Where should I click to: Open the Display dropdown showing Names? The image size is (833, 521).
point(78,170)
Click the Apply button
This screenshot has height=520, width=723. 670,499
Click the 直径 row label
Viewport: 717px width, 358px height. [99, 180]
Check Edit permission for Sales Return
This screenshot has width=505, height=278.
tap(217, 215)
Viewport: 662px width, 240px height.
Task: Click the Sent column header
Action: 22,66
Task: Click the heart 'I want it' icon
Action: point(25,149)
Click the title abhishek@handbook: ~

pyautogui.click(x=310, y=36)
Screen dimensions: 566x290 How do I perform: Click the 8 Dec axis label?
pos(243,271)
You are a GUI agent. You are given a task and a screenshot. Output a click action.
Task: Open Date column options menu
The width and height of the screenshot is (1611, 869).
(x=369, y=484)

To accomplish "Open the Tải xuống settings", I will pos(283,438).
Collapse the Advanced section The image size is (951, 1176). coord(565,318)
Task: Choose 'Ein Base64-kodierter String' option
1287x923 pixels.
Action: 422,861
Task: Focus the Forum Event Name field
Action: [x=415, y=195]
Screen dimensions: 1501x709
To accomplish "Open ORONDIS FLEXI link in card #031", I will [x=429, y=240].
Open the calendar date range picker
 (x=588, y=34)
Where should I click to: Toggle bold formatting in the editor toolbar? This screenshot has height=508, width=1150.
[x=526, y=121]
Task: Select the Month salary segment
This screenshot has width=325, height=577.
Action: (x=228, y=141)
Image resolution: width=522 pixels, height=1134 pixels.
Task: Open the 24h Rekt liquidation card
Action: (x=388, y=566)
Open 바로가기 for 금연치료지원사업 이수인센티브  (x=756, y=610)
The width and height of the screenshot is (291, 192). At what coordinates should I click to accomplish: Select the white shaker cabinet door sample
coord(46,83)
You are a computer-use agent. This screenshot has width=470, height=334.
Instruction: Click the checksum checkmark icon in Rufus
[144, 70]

*-*-*

How many lines of the data include the word "will"? Reply with the number and nothing else.

- **Solution to this task**: 2